Декан: Мой генерал, есть люди, которые вводят вас в заблуждение относительно генерала Моро, и есть другие, которые говорят о вас плохо. Все это печально, но я считаю невозможным, чтобы он действовал против интересов республики, которой так верно служил.
Первый консул: В доказательство у меня есть письмо. Его вез некий аббат Давид, который сейчас арестован и находится в тюрьме.
Декан: Я знаю этого аббата Давида. Мне всегда казалось, что он связан с генералом Пишегрю, он очень хотел, чтобы последний вернулся во Францию. Он был у меня дома в прошлом году и говорил об этом… Вероятно, генерал Моро принял к сведению его просьбу.

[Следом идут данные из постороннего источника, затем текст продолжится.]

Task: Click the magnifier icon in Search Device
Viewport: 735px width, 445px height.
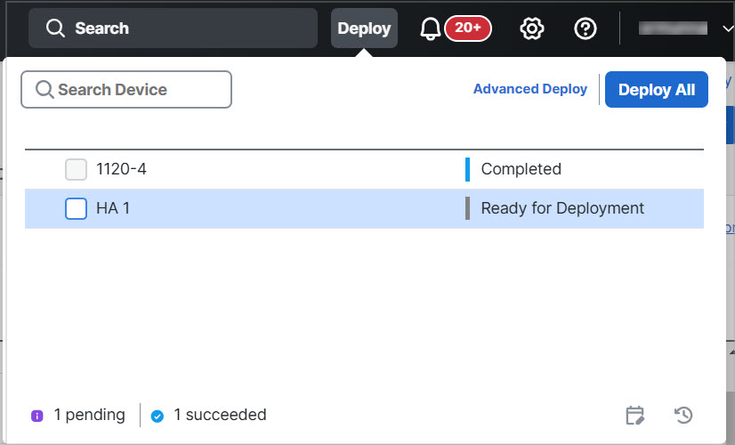Action: coord(44,90)
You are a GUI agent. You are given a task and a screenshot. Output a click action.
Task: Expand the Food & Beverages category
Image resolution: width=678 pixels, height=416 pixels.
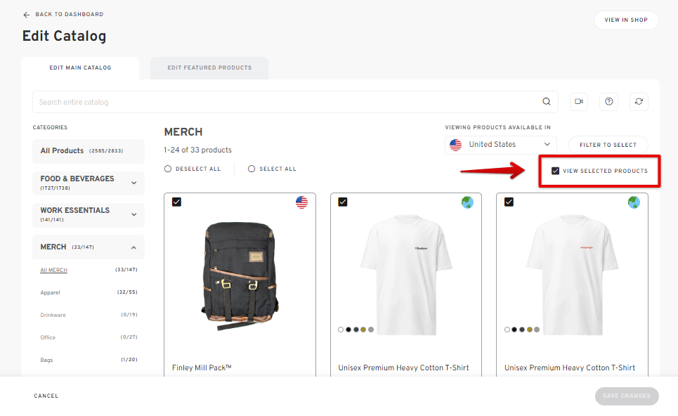134,183
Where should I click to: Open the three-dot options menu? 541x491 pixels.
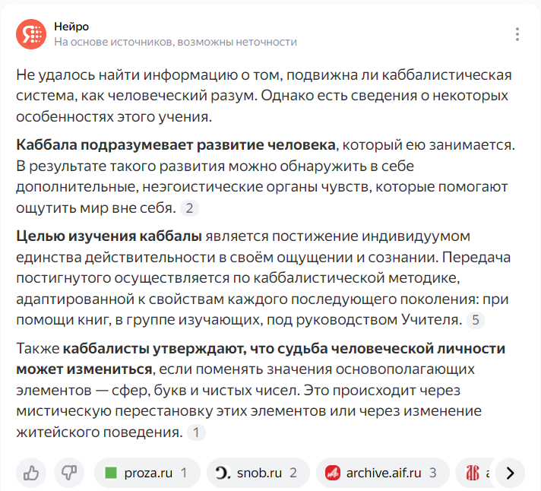click(x=517, y=34)
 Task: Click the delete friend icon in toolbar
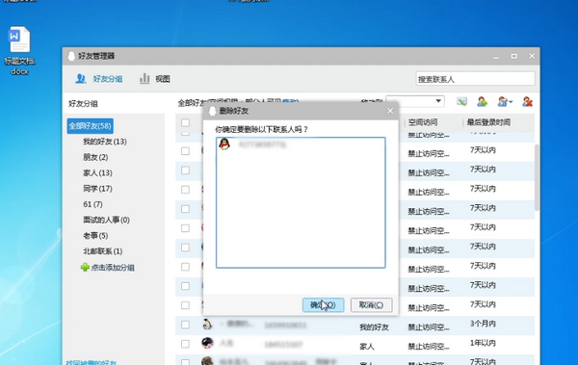coord(527,102)
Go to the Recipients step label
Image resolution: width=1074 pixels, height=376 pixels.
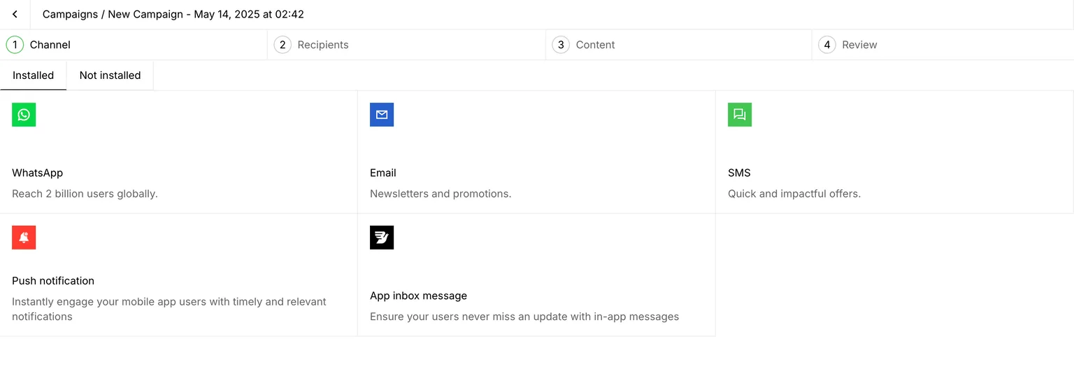click(323, 45)
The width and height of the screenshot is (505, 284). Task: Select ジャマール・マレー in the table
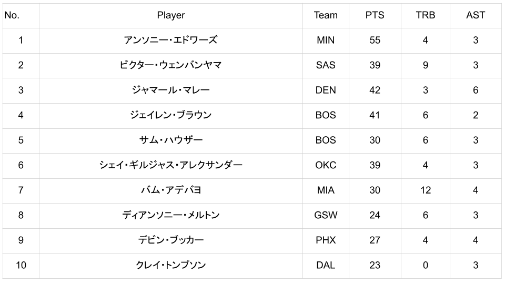[170, 90]
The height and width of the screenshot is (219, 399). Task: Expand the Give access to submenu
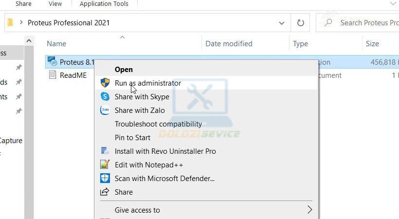pyautogui.click(x=309, y=210)
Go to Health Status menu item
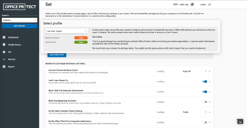Screen dimensions: 247x128 14,45
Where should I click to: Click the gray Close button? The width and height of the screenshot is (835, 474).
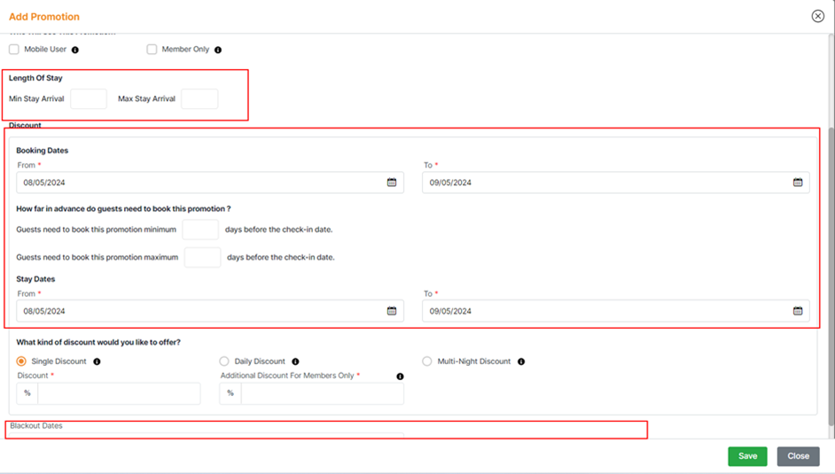798,456
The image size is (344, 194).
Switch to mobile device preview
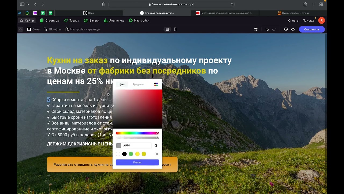(x=175, y=29)
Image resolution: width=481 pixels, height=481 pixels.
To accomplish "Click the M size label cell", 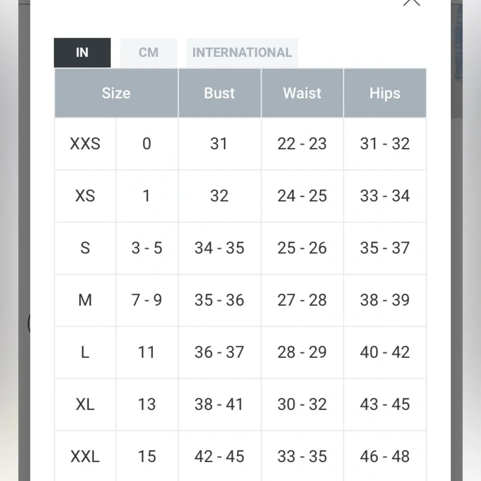I will click(x=85, y=300).
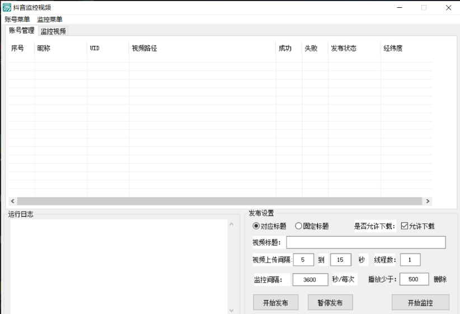Click the 开始发布 button
The image size is (460, 314).
(275, 303)
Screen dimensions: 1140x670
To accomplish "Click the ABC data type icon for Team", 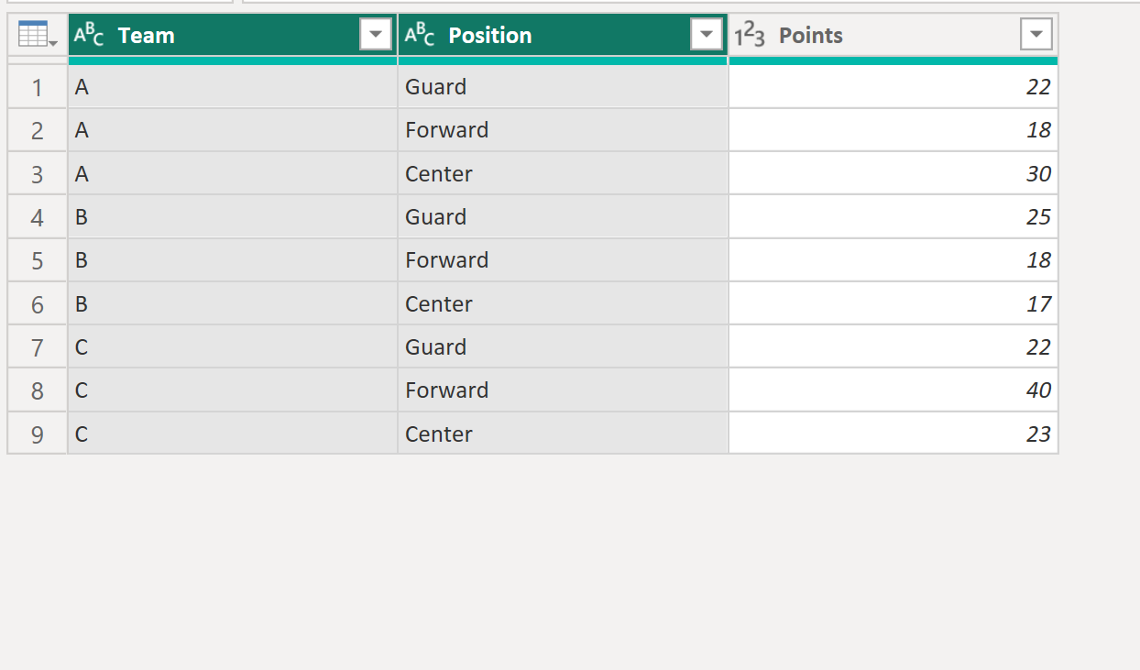I will click(89, 35).
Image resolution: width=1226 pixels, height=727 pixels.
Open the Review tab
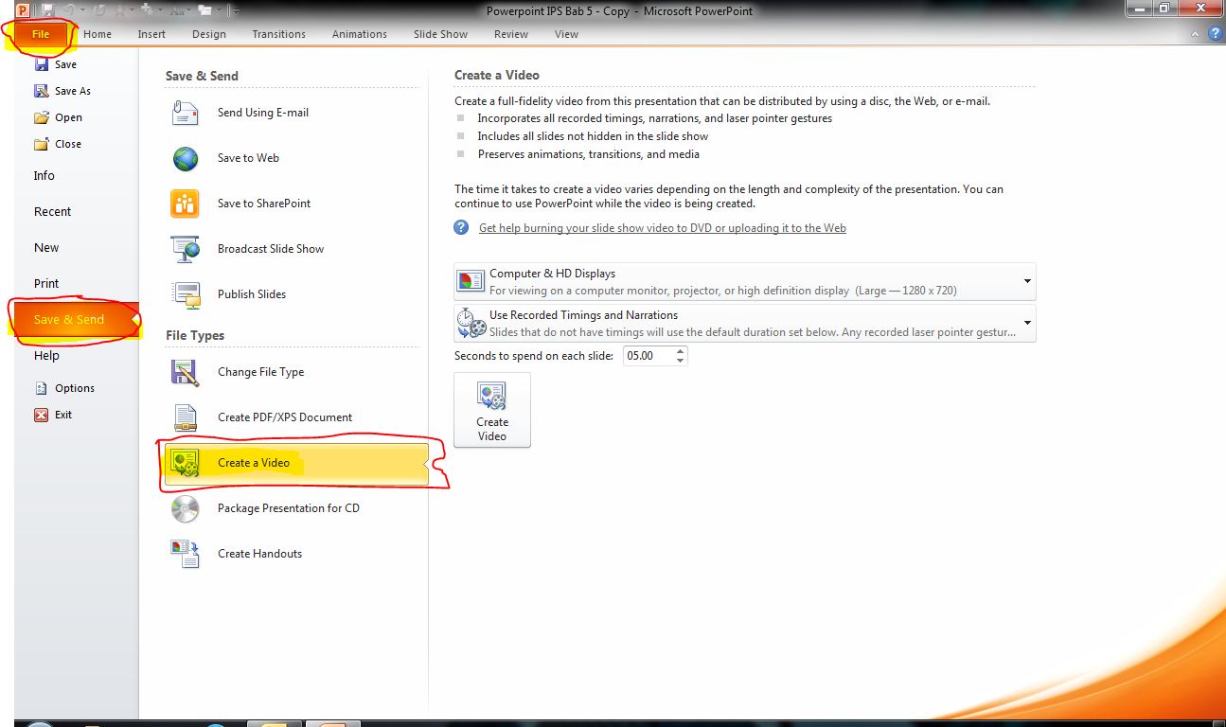point(510,34)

Первый консул: Генерал Моро оказал Франции неоценимую услугу, но это не дает ему право насмехаться надо мной. Лучше бы у него были амбиции! Чего он добивается? Денег? Я уже отдал ему пятую часть от контрибуций, которые он получил в Германии, и у него осталось еще четыре миллиона франков. Как глава государства я мог бы потребовать от него полного отчета, а записку, представленную им военному министру, считать неудовлетворительной.